Dzięki Orzeszku za pamięć :-*
Te kroplówki to u mnie dziwna sprawa.
Najpierw miałam test oksytocynowy i tego nie liczę, bo tylko miał wykazać jak reaguje maluszek na oksytocynkę.
Potem mnie dzień obserwowali (oczywiście pod ktg 2x dziennie, mierzenie tętna małego kilka razy dziennie itd)
Kolejnego dnia dali mi już oksytocynę.
No i zamiast iść na salę porodową to chichrałam sie z koleżanką na korytarzu. Jakieś skórcze miałam ale to jeszcze nie było to. Za to w nocy :
Uderzenia gorąca, nie mogłam spać a rano kompletne wykończenie.

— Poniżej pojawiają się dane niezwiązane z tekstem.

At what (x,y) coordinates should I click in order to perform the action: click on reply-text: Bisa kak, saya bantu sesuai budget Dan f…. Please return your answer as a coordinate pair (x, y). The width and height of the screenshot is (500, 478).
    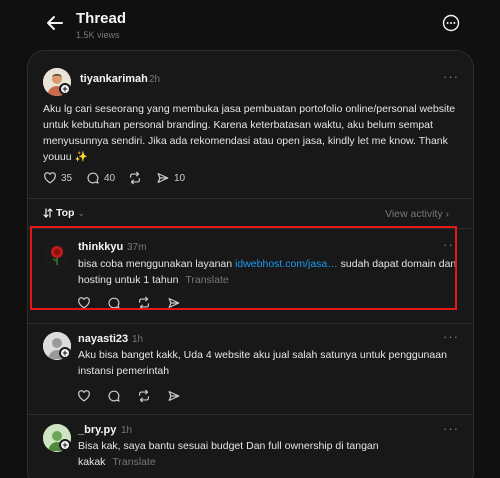
    Looking at the image, I should click on (243, 454).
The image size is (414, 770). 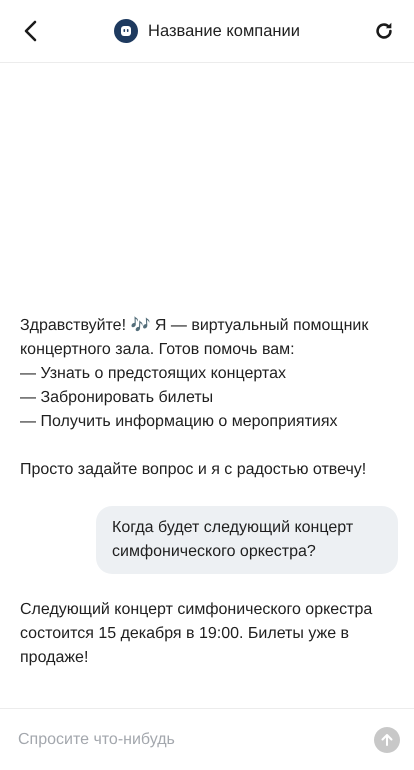 What do you see at coordinates (194, 470) in the screenshot?
I see `bot-message-text: Просто задайте вопрос и я с радостью отвечу!` at bounding box center [194, 470].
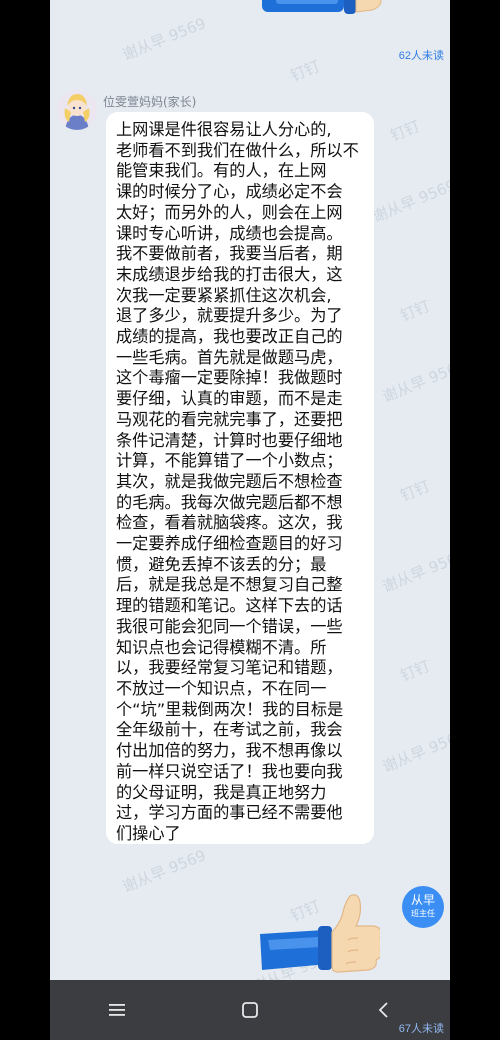 The height and width of the screenshot is (1040, 500). What do you see at coordinates (422, 55) in the screenshot?
I see `read-status: 62人未读` at bounding box center [422, 55].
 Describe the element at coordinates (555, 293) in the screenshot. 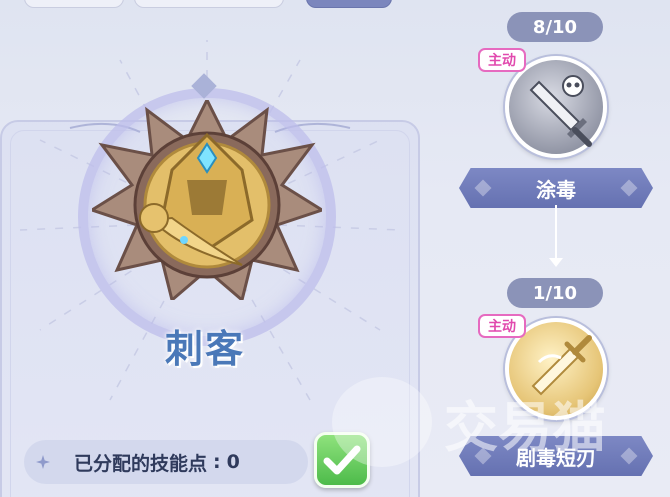

I see `skill-level-badge: 1/10` at that location.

Potem jeden dzień przerwy i znowu oksytocyna (wczoraj). No już mi nie było tak wesoło. Zaczęłam mieć skórcze i to już takie bolące. Ale potem w badaniu okazało się że moja szyjka ruszyła może gdzieś o pół cm, trochę sie rozluźniła i to na tyle.
Robili mi też USG i stwierdzili, że mały urósł przez tydzień około 250g, no i wykluczyli mi (hurra) hypotrofię. Nie wiedzą czemu ma takie krótkie kości udowe ale tego dowiemy się dopiero po urodzeniu (i to mnie martwi).
Teraz mam samoistne skórcze ale są nieregularne i nie takie silne.
No i puścili mnie do domu, bo do porodu (jak mówiła moja poożna już dawno) to ja się jeszcze nie nadaję.